In Tunisia, l’onda lunga della rivolta che ha cacciato via Ben Alì, sta dando il via ad una stagione di proteste sociali e rivendicazioni sindacali, soprattutto sul piano salariale, ma non solo. Riferisce l’Ansa, che le cronache quotidiane tunisine si stanno quasi trasformando in un bollettino di scioperi. Alcune aziende – come la Poulina, colosso dell’agroalimentare tunisino – hanno scelto una soluzione mediata, accogliendo in parte le richieste salariali e d’orario dei lavoratori, ma opponendosi con decisione al tentativo delle frange più avanzate del sindacato che chiedevano anche le teste di qualche dirigente.

Il quadro che va delineando in Tunisia è quello di un mondo del lavoro – strettamente legato alle filiere produttive europee tramite la delocalizzazione – che per anni è stato mal pagato o sottopagato e che ora vuole recuperare i diritti e il tempo perduto. Il risultato di questo braccio di ferro tra sindacati e aziende tunisine ed europee, riguarda molte delle più importanti realtà industriali del Paese. Secondo alcuni corrispondenti sul posto, si è arrivati ad una sorta di fase di stallo in cui ciascuna delle due parti – padronato e sindacati – aspettano la mossa dell’altra nel timore di scoprirsi e di prestare il fianco all’affondo dell’avversario.

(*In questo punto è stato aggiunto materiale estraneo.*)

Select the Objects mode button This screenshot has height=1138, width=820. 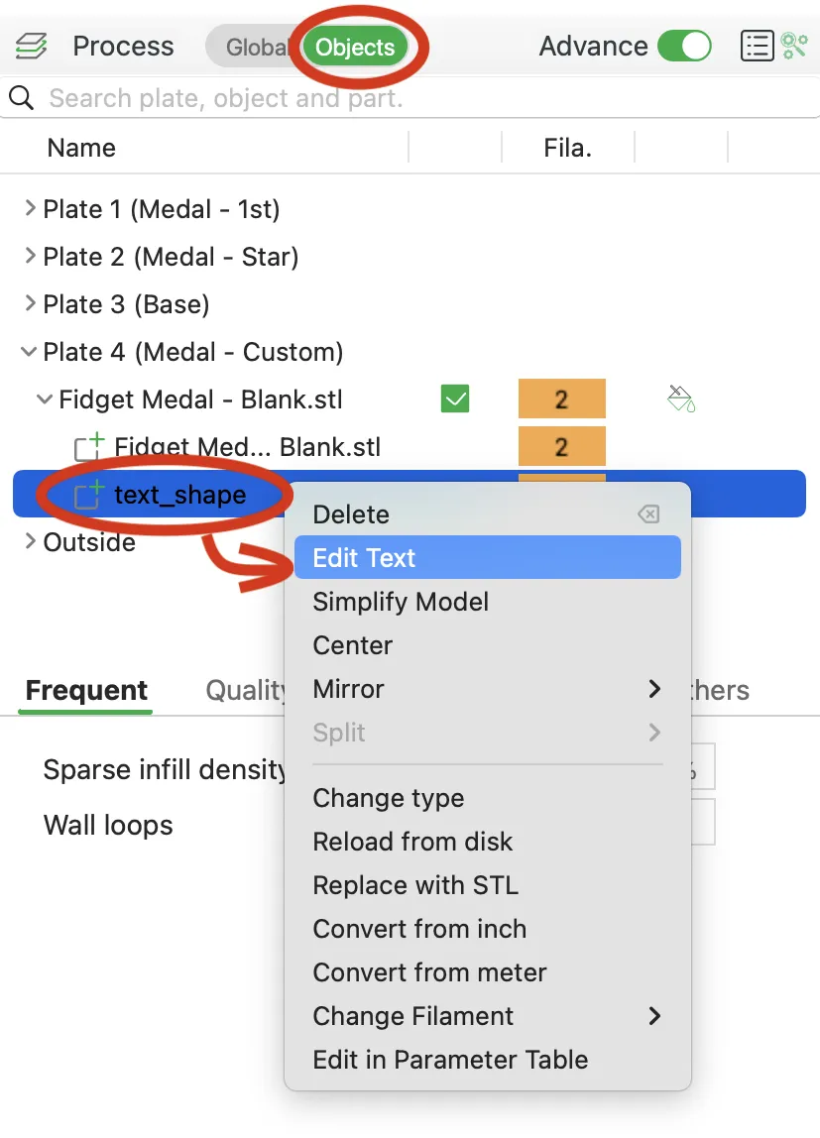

La Utica, la Confindustria tunisina (anche essa alle prese con una mezza crisi interna, tanto che ora è retta da una giunta provvisoria), ha preso una posizione ufficiale e lo ha fatto con un appello con il quale ha auspicato una moratoria, affinchè siano fermati i “movimenti di protesta nelle industrie, almeno sino alla fine dell’anno per favorire il rilancio dell’attività economica e degli investimenti”. I vertici dell’Utica hanno espresso “indignazione davanti a questi movimenti di rivendicazione che stanno conoscendo alcune imprese tunisine e straniere”. Gli industriali tunisini, affermano che occorre garantire la pace sociale e rafforzare il dialogo tra i partner sociali, ma questo non deve bloccare la produzione e con essa l’economia di un Paese che attraversa un momento delicatissimo, decisivo per il suo futuro.